Joining a Hindu movement in the Ireland of his time did not feel like a courageous act for Rishi Das. Of his first encounters with the International Society for Krishna Consciousness (ISKCON) he said:

They were speaking Christianity but not calling it that. I knew I had met the people I was to practice with. My desire was to be a Christian. I had to struggle with the fact that I found it being practised to the highest standard by non-Christians.

To sample his spiritual thought in the form of prayer we can refer to one of his BBC Broadcasts:

Dear Lord, my desire is to serve you, and I offer what I think is best. Please let me know what You desire, and bless me with the grace to accept what you think is best.

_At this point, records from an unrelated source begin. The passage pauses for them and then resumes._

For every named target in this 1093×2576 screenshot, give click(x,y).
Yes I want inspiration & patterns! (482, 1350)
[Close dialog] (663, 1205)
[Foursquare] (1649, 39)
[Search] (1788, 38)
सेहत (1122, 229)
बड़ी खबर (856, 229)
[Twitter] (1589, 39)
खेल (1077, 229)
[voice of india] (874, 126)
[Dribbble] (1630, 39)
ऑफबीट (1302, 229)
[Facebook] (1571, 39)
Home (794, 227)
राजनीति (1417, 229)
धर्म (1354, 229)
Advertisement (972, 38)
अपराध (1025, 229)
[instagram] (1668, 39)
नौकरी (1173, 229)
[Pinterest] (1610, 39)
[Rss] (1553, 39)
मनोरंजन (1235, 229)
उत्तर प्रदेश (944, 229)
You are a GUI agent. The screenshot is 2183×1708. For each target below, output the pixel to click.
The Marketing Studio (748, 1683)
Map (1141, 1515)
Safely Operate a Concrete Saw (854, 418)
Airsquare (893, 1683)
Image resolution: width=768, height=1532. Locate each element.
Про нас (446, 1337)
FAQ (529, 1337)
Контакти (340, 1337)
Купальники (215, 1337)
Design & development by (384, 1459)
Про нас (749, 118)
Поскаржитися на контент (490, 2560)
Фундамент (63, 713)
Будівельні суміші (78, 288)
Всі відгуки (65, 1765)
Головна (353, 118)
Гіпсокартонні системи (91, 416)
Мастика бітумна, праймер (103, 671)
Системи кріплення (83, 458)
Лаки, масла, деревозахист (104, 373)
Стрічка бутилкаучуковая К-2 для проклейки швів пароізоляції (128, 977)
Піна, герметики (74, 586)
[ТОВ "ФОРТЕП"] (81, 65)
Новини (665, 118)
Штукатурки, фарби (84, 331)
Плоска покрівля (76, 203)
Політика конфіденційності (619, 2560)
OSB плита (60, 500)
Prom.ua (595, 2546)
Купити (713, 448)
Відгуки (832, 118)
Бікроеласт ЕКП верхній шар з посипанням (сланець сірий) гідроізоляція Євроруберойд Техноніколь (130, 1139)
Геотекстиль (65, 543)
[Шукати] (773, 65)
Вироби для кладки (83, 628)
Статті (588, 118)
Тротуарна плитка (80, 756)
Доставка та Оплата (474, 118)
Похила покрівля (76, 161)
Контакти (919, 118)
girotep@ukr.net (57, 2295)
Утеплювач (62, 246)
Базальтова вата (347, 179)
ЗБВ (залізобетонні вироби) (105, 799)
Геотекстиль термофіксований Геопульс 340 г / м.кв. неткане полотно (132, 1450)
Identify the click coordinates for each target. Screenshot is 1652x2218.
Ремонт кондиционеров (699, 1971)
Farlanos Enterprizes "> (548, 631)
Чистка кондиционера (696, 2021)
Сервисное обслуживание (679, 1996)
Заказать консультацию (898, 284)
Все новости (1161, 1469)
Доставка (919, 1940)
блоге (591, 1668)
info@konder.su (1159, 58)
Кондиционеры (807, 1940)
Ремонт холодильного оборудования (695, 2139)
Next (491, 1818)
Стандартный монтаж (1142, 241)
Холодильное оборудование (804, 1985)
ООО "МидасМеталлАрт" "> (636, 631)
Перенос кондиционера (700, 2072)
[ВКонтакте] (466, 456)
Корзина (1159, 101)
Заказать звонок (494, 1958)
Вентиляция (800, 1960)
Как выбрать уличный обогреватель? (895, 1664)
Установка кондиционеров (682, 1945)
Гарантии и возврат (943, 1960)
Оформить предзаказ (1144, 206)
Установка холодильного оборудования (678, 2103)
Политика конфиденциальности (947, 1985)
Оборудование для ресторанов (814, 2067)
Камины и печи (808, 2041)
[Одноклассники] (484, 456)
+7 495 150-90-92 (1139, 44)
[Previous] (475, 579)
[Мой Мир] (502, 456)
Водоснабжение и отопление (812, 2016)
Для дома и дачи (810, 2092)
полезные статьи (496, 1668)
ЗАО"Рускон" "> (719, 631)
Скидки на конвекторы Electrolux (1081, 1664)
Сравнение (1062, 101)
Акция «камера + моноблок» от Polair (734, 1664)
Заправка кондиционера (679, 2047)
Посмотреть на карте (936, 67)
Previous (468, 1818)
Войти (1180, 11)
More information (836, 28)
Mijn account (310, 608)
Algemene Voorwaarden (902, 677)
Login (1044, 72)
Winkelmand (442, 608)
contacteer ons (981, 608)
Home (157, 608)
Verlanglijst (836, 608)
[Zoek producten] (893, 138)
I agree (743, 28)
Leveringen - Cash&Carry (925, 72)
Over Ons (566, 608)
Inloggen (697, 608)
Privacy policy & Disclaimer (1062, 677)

And for a touch of his humour:

Over the next few years as I tried the 'lose-weight-without-any-change' method, as I wore ever tighter clothes, and weighed myself to depression, I felt doomed. My lowest point was the day I weighed myself after a haircut.

==ISKCON==
Shaunaka Rishi Das was editor-in-chief of the ISKCON Communications Journal, from 1993 until 2006, and was Chairman of ISKCON Communications Europe from 1991 to 2003. He served as an executive member of ISKCON's Ministry of Educational Development from 1996 to 2010, was a founding member of the ISKCON Studies Institute, is a trustee of Bhaktivedanta College in Belgium, and is Editor-in-Chief of the ISKCON Studies Journal.